-------- Input rows

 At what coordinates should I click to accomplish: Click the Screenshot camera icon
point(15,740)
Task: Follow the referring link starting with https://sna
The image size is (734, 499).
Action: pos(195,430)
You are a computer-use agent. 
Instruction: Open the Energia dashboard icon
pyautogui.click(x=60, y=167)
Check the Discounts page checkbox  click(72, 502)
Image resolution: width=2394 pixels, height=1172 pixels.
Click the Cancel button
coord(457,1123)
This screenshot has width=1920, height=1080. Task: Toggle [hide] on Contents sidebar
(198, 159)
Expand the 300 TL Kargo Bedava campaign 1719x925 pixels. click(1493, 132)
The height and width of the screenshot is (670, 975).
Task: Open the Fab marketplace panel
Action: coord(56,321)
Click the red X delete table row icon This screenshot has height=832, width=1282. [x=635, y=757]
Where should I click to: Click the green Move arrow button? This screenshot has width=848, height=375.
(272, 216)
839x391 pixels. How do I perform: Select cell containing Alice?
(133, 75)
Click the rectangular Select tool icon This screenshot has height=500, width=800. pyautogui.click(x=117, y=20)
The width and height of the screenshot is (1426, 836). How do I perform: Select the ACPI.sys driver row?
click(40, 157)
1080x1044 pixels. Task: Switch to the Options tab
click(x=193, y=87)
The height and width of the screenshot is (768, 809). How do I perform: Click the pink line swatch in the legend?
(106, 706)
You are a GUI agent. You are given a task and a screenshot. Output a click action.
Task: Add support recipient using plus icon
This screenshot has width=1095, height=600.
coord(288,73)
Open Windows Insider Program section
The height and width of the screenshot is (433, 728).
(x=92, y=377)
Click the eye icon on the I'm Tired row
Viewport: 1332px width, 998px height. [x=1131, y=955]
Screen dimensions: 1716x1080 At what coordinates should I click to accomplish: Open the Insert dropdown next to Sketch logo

----------------

» **Work to do**:
Locate each line of the records above that contains the word "what", with case counting, and copy those lines out.

» **Result of this exercise**:
 At what coordinates should I click to accomplish: Click the Screenshot camera icon
Screen dimensions: 1716x1080 At what coordinates should I click to accomplish: Open the Insert dropdown next to Sketch logo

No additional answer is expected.